%%

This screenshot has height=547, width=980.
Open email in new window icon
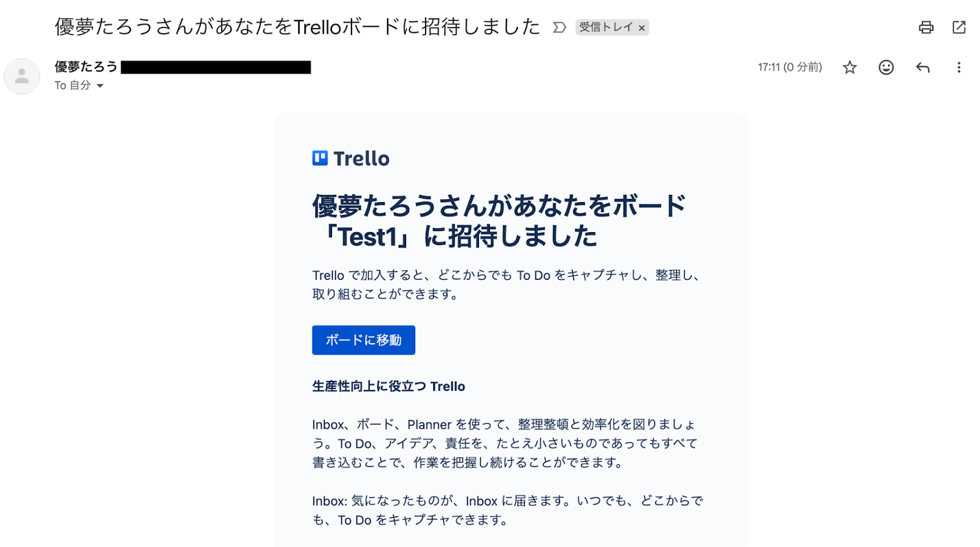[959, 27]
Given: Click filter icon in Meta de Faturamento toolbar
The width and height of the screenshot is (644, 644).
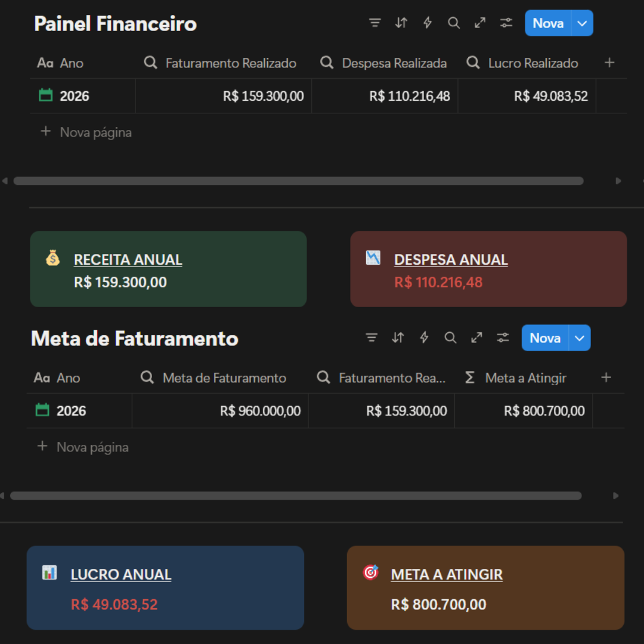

%%

• WORK REQUEST
Select every line of the material above holding the word "width" and copy it.

• TASK SOLUTION
This screenshot has height=547, width=980.
The width and height of the screenshot is (644, 644).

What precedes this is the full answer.